What is needed: Your job is to report every line of the entries that has "icon".

Input for this task:
──────────
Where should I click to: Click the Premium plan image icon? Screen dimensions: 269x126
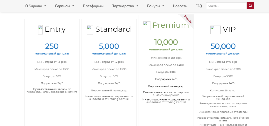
──────────
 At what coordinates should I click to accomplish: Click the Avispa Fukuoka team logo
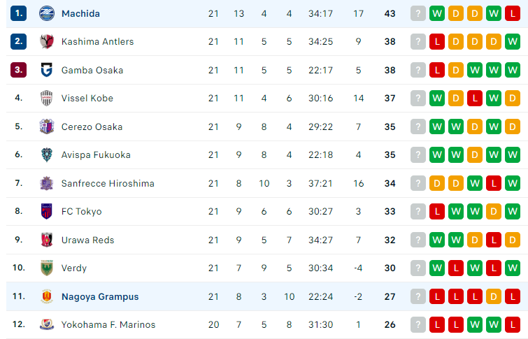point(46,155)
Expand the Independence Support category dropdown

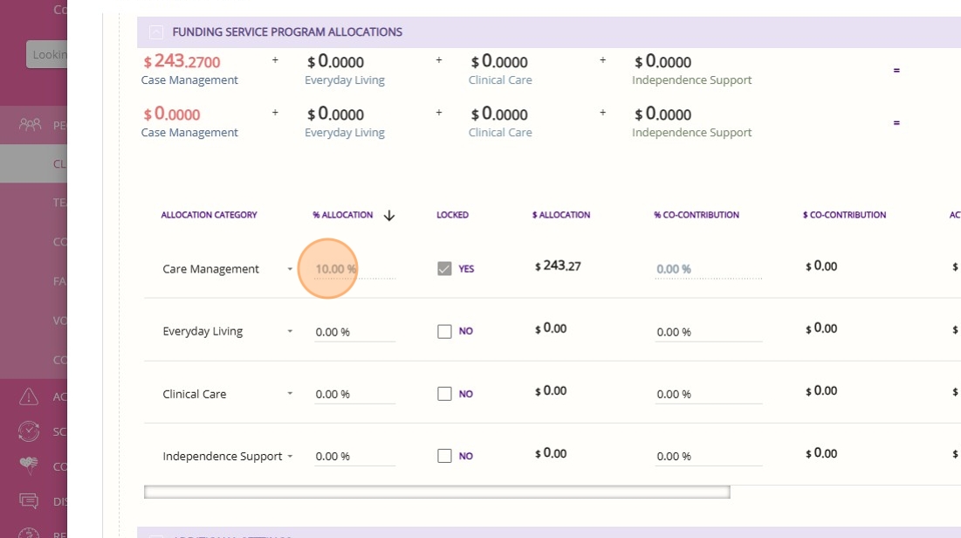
──────────
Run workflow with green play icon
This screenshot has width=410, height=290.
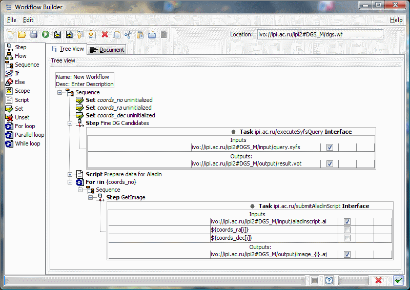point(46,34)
──────────
Exercise result:
Where should I click to: Click the Premium plan image icon? Screen dimensions: 269x126
Run workflow with green play icon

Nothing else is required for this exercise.